=== Section Start ===

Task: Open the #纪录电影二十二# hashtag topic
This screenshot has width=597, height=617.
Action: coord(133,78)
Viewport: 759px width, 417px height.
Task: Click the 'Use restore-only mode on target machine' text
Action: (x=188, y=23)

=== Section End ===

* PROBLEM TO SOLVE *
Each record above is to be given again without any change to its wording.

* WRITTEN SOLUTION *
Task: Open the #纪录电影二十二# hashtag topic
This screenshot has width=597, height=617.
Action: coord(133,78)
Viewport: 759px width, 417px height.
Task: Click the 'Use restore-only mode on target machine' text
Action: (x=188, y=23)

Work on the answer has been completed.